> The task
From the line with "Instruction: Bookmark this" to the final line of the records, every line is to be duplicated exactly, both of those lines included.

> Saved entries
____________________
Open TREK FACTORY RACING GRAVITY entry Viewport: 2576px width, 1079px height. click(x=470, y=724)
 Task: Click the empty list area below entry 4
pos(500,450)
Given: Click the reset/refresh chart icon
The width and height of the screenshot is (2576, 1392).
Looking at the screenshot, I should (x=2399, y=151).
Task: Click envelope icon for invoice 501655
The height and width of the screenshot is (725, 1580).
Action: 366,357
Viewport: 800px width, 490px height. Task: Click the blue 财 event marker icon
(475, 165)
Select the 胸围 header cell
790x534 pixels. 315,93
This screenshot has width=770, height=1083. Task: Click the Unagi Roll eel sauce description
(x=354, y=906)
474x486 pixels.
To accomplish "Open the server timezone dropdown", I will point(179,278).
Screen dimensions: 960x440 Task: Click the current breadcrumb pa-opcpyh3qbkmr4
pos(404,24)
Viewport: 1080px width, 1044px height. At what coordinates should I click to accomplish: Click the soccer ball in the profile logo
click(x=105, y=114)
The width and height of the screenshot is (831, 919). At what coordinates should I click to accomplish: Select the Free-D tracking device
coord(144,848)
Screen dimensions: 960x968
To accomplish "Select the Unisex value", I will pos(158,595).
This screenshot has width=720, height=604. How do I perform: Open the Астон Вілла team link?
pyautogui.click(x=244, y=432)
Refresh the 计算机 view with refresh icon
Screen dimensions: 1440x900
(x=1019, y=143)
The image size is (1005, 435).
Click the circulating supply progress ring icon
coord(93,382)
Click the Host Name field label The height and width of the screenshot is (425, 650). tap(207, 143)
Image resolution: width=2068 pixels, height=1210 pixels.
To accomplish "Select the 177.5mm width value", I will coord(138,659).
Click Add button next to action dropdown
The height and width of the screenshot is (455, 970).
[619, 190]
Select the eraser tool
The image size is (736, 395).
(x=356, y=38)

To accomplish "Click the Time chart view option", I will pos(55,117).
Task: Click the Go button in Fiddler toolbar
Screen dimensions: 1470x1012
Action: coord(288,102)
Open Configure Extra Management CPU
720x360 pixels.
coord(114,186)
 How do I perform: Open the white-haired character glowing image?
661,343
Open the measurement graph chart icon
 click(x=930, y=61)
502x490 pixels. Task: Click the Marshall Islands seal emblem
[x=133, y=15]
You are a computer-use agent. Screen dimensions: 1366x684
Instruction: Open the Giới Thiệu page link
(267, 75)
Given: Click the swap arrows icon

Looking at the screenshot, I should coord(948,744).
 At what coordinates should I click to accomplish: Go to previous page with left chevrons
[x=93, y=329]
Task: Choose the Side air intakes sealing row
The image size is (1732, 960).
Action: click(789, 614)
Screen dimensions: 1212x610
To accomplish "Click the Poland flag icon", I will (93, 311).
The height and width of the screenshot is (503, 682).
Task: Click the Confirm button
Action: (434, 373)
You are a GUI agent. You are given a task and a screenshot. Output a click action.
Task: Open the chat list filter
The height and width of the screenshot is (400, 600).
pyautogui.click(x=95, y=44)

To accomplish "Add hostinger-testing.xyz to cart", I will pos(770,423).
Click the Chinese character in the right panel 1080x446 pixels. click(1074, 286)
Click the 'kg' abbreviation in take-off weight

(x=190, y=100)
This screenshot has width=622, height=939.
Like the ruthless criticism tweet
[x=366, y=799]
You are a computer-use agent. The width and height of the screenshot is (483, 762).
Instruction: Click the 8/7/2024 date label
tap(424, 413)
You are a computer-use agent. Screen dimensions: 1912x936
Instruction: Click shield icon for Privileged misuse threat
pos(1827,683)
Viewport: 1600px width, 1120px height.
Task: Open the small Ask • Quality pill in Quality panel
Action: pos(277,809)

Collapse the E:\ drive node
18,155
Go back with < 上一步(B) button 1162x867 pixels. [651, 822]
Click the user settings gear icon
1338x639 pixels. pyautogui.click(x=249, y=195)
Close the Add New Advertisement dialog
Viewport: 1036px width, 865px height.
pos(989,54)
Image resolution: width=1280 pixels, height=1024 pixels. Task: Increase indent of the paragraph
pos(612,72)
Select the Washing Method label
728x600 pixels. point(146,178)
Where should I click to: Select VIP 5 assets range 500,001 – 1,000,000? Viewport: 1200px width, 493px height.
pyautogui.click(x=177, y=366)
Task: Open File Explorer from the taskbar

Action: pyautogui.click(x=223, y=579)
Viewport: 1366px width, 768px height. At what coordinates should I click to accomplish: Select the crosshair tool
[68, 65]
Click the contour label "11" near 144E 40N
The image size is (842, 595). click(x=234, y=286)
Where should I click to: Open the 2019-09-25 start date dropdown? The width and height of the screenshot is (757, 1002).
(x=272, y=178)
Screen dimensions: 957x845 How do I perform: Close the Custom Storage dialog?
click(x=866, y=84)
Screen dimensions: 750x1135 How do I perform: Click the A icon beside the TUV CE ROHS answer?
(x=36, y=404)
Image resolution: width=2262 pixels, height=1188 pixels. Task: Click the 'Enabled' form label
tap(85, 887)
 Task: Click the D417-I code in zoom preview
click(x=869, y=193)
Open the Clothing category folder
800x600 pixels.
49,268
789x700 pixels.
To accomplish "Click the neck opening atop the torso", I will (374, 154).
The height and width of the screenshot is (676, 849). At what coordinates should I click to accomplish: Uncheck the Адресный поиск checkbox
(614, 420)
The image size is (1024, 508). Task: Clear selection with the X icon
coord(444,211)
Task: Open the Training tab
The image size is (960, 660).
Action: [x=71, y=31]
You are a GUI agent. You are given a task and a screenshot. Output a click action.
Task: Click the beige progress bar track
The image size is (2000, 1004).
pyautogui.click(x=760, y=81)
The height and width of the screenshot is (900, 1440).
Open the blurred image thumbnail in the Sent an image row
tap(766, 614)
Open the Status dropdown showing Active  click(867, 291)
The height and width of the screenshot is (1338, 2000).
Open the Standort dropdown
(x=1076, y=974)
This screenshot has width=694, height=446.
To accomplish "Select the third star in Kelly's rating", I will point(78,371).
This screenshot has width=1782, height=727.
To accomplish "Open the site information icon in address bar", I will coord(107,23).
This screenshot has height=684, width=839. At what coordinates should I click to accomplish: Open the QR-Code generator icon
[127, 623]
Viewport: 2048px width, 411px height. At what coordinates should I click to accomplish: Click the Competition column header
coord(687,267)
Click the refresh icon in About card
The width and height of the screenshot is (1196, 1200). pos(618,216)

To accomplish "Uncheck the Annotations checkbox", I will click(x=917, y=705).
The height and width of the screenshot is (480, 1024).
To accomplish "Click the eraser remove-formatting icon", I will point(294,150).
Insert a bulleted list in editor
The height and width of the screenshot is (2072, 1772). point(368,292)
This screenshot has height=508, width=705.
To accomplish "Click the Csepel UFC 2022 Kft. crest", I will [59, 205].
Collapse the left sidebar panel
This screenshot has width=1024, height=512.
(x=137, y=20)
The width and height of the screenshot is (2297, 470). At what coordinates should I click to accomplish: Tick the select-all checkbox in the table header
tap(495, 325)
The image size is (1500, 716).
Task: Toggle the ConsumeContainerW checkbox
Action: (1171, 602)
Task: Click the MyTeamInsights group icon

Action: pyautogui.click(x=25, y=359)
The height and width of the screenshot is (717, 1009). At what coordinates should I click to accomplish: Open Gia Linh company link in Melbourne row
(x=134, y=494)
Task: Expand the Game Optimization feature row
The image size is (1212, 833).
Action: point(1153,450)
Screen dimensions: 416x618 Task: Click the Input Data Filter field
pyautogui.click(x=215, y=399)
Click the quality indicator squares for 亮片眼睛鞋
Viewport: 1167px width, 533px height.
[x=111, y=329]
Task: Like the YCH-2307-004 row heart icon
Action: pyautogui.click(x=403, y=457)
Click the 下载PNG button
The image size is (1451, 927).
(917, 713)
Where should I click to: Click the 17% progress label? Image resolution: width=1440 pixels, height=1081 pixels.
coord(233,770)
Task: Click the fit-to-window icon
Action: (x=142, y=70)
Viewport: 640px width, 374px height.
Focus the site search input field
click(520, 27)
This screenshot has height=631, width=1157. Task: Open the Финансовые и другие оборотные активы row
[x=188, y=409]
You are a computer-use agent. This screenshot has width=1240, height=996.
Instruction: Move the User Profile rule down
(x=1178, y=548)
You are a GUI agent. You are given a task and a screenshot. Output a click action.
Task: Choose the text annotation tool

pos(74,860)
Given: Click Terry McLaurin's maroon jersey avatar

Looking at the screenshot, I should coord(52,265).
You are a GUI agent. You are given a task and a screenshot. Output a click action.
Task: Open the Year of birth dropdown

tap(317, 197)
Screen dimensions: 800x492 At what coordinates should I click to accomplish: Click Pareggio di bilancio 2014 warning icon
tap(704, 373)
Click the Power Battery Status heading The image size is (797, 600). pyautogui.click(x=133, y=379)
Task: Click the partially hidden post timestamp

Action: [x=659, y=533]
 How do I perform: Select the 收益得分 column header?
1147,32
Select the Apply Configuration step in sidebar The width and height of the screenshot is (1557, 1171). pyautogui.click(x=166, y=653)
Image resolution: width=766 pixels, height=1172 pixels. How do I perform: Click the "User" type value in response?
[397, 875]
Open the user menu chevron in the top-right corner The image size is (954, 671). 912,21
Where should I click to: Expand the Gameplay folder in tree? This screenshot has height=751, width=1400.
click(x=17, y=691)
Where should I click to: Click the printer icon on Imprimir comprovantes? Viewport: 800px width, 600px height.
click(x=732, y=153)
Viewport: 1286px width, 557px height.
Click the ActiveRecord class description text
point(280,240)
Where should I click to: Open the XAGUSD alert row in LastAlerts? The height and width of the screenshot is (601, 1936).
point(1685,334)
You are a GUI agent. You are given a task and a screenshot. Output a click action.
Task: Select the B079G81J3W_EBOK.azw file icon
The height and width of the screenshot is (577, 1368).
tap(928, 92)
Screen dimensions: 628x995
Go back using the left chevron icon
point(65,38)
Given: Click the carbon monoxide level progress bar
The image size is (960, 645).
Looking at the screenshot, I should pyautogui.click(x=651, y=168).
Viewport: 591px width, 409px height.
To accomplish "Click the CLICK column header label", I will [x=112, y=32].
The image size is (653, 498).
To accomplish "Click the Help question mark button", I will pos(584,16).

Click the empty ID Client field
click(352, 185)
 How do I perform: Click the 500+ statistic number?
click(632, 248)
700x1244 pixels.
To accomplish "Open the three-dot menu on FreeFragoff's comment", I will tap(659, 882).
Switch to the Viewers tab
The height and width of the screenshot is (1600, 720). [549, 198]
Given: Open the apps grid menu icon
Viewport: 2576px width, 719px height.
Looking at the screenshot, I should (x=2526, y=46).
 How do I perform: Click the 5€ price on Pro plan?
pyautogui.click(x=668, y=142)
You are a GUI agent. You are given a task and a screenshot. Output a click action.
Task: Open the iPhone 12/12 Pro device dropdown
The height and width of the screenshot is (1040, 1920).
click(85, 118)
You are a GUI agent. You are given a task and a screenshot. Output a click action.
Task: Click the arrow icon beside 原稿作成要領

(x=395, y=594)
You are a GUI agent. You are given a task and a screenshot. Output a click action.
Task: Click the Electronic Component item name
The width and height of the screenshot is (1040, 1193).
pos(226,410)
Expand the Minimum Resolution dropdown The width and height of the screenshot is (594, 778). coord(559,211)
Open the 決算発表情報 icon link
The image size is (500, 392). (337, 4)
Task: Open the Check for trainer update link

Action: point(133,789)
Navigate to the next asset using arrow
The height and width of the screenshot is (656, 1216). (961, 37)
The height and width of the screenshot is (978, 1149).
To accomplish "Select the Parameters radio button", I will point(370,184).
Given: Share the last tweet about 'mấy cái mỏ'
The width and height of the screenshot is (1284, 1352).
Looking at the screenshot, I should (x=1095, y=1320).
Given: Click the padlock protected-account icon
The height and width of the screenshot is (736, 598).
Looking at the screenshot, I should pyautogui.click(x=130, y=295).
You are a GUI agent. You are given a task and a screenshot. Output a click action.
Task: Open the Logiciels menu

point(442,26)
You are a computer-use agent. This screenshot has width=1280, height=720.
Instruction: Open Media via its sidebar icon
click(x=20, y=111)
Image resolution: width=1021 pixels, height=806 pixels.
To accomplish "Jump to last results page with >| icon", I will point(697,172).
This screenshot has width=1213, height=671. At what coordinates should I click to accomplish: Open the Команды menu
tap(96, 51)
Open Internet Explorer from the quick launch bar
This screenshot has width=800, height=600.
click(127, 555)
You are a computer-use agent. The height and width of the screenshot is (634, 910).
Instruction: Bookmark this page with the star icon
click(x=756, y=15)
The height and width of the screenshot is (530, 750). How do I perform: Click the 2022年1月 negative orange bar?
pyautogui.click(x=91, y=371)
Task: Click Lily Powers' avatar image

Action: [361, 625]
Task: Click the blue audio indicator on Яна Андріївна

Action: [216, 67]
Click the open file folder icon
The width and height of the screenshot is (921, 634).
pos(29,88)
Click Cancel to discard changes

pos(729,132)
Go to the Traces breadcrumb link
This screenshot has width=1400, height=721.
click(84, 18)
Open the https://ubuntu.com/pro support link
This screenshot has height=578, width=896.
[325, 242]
____________________
> Task result
Instruction: Bookmark this page with the star icon
click(x=756, y=15)
The height and width of the screenshot is (530, 750). How do I perform: Click the 2022年1月 negative orange bar?
pyautogui.click(x=91, y=371)
Task: Click Lily Powers' avatar image

Action: [361, 625]
Task: Click the blue audio indicator on Яна Андріївна

Action: [216, 67]
Click the open file folder icon
The width and height of the screenshot is (921, 634).
pos(29,88)
Click Cancel to discard changes

pos(729,132)
Go to the Traces breadcrumb link
This screenshot has width=1400, height=721.
click(84, 18)
Open the https://ubuntu.com/pro support link
This screenshot has height=578, width=896.
[325, 242]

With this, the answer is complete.